> Work instruction
The entries below are to be retyped exactly. Preserve every word.

(Saved data entries)

=== Section Start ===

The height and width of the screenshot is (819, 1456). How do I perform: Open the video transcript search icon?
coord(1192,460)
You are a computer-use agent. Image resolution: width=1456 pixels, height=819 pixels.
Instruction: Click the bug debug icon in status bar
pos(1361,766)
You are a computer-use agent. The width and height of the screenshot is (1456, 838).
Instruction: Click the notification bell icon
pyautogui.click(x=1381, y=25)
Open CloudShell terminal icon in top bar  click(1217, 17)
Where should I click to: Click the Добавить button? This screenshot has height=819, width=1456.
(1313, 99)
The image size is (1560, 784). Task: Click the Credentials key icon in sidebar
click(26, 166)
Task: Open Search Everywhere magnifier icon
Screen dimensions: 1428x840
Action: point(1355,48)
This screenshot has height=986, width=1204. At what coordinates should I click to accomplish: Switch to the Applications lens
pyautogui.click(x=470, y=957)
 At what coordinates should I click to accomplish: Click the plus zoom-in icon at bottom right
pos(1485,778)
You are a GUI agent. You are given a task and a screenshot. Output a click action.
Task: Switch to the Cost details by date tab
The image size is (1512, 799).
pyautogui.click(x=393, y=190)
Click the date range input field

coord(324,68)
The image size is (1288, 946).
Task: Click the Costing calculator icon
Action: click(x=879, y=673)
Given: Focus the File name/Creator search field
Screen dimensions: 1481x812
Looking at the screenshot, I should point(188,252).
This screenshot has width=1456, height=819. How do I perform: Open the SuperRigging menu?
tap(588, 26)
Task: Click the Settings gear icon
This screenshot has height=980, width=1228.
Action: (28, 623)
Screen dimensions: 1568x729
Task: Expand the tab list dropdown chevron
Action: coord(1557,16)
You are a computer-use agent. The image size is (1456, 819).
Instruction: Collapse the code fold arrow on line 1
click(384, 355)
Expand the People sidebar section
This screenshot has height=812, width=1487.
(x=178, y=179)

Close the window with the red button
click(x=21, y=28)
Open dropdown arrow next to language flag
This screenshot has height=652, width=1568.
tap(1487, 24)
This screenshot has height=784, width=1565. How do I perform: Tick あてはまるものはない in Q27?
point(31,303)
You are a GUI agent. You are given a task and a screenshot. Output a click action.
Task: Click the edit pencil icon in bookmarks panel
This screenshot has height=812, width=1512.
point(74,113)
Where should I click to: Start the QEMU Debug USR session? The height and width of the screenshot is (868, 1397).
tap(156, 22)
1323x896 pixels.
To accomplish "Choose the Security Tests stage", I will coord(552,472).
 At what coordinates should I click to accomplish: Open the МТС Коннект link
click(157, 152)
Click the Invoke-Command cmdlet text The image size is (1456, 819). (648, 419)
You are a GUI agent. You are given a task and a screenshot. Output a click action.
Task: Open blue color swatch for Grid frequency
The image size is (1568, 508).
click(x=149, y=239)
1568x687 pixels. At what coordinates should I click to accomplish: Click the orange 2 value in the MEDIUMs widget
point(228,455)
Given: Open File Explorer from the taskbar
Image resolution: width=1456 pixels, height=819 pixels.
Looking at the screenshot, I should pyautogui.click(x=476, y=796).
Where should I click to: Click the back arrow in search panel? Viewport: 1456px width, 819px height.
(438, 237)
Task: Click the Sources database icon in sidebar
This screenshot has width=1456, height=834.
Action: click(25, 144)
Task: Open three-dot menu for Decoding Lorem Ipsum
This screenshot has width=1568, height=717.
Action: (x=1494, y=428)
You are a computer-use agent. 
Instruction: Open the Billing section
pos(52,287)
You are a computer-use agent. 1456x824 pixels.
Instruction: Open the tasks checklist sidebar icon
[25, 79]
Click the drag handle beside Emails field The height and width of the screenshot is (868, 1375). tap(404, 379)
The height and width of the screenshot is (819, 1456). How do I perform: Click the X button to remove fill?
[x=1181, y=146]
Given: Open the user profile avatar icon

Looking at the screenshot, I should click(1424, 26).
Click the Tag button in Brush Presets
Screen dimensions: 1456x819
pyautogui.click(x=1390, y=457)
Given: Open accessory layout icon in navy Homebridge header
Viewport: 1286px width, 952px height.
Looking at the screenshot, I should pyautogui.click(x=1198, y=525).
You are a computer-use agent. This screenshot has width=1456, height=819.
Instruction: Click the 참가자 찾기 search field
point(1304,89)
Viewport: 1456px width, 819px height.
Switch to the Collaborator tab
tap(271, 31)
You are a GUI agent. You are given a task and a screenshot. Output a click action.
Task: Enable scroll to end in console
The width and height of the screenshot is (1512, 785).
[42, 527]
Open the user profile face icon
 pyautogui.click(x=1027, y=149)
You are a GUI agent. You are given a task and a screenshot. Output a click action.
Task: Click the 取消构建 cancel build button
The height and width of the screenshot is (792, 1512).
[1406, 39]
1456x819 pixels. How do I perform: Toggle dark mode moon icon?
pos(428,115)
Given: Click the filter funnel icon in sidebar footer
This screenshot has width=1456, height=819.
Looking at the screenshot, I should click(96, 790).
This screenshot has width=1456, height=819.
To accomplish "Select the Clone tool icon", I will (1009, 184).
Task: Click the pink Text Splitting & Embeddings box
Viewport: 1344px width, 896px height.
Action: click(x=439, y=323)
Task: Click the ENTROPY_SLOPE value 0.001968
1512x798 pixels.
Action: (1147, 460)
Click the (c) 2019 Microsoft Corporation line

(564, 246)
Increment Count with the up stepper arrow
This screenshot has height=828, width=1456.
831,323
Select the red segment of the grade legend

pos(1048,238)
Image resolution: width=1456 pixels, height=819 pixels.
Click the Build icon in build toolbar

=== Section End ===

> Result
The height and width of the screenshot is (819, 1456). How do I perform: Open the video transcript search icon?
coord(1192,460)
You are a computer-use agent. Image resolution: width=1456 pixels, height=819 pixels.
Instruction: Click the bug debug icon in status bar
pos(1361,766)
You are a computer-use agent. The width and height of the screenshot is (1456, 838).
Instruction: Click the notification bell icon
pyautogui.click(x=1381, y=25)
Open CloudShell terminal icon in top bar  click(1217, 17)
Where should I click to: Click the Добавить button? This screenshot has height=819, width=1456.
(1313, 99)
The image size is (1560, 784). Task: Click the Credentials key icon in sidebar
click(26, 166)
Task: Open Search Everywhere magnifier icon
Screen dimensions: 1428x840
Action: point(1355,48)
This screenshot has height=986, width=1204. At what coordinates should I click to accomplish: Switch to the Applications lens
pyautogui.click(x=470, y=957)
 At what coordinates should I click to accomplish: Click the plus zoom-in icon at bottom right
pos(1485,778)
You are a GUI agent. You are given a task and a screenshot. Output a click action.
Task: Switch to the Cost details by date tab
The image size is (1512, 799).
pyautogui.click(x=393, y=190)
Click the date range input field

coord(324,68)
The image size is (1288, 946).
Task: Click the Costing calculator icon
Action: click(x=879, y=673)
Given: Focus the File name/Creator search field
Screen dimensions: 1481x812
Looking at the screenshot, I should point(188,252).
This screenshot has width=1456, height=819. How do I perform: Open the SuperRigging menu?
tap(588, 26)
Task: Click the Settings gear icon
This screenshot has height=980, width=1228.
Action: (28, 623)
Screen dimensions: 1568x729
Task: Expand the tab list dropdown chevron
Action: coord(1557,16)
You are a computer-use agent. The image size is (1456, 819).
Instruction: Collapse the code fold arrow on line 1
click(384, 355)
Expand the People sidebar section
This screenshot has height=812, width=1487.
(x=178, y=179)

Close the window with the red button
click(x=21, y=28)
Open dropdown arrow next to language flag
This screenshot has height=652, width=1568.
tap(1487, 24)
This screenshot has height=784, width=1565. How do I perform: Tick あてはまるものはない in Q27?
point(31,303)
You are a GUI agent. You are given a task and a screenshot. Output a click action.
Task: Click the edit pencil icon in bookmarks panel
This screenshot has height=812, width=1512.
point(74,113)
Where should I click to: Start the QEMU Debug USR session? The height and width of the screenshot is (868, 1397).
tap(156, 22)
1323x896 pixels.
To accomplish "Choose the Security Tests stage", I will coord(552,472).
 At what coordinates should I click to accomplish: Open the МТС Коннект link
click(157, 152)
Click the Invoke-Command cmdlet text The image size is (1456, 819). (648, 419)
You are a GUI agent. You are given a task and a screenshot. Output a click action.
Task: Open blue color swatch for Grid frequency
The image size is (1568, 508).
click(x=149, y=239)
1568x687 pixels. At what coordinates should I click to accomplish: Click the orange 2 value in the MEDIUMs widget
point(228,455)
Given: Open File Explorer from the taskbar
Image resolution: width=1456 pixels, height=819 pixels.
Looking at the screenshot, I should pyautogui.click(x=476, y=796).
Where should I click to: Click the back arrow in search panel? Viewport: 1456px width, 819px height.
(438, 237)
Task: Click the Sources database icon in sidebar
This screenshot has width=1456, height=834.
Action: click(25, 144)
Task: Open three-dot menu for Decoding Lorem Ipsum
This screenshot has width=1568, height=717.
Action: (x=1494, y=428)
You are a computer-use agent. 
Instruction: Open the Billing section
pos(52,287)
You are a computer-use agent. 1456x824 pixels.
Instruction: Open the tasks checklist sidebar icon
[25, 79]
Click the drag handle beside Emails field The height and width of the screenshot is (868, 1375). tap(404, 379)
The height and width of the screenshot is (819, 1456). How do I perform: Click the X button to remove fill?
[x=1181, y=146]
Given: Open the user profile avatar icon

Looking at the screenshot, I should click(1424, 26).
Click the Tag button in Brush Presets
Screen dimensions: 1456x819
pyautogui.click(x=1390, y=457)
Given: Open accessory layout icon in navy Homebridge header
Viewport: 1286px width, 952px height.
Looking at the screenshot, I should pyautogui.click(x=1198, y=525).
You are a computer-use agent. This screenshot has width=1456, height=819.
Instruction: Click the 참가자 찾기 search field
point(1304,89)
Viewport: 1456px width, 819px height.
Switch to the Collaborator tab
tap(271, 31)
You are a GUI agent. You are given a task and a screenshot. Output a click action.
Task: Enable scroll to end in console
The width and height of the screenshot is (1512, 785).
[42, 527]
Open the user profile face icon
 pyautogui.click(x=1027, y=149)
You are a GUI agent. You are given a task and a screenshot. Output a click action.
Task: Click the 取消构建 cancel build button
The height and width of the screenshot is (792, 1512).
[1406, 39]
1456x819 pixels. How do I perform: Toggle dark mode moon icon?
pos(428,115)
Given: Click the filter funnel icon in sidebar footer
This screenshot has width=1456, height=819.
Looking at the screenshot, I should click(96, 790).
This screenshot has width=1456, height=819.
To accomplish "Select the Clone tool icon", I will (1009, 184).
Task: Click the pink Text Splitting & Embeddings box
Viewport: 1344px width, 896px height.
Action: click(x=439, y=323)
Task: Click the ENTROPY_SLOPE value 0.001968
1512x798 pixels.
Action: (1147, 460)
Click the (c) 2019 Microsoft Corporation line

(564, 246)
Increment Count with the up stepper arrow
This screenshot has height=828, width=1456.
831,323
Select the red segment of the grade legend

pos(1048,238)
Image resolution: width=1456 pixels, height=819 pixels.
Click the Build icon in build toolbar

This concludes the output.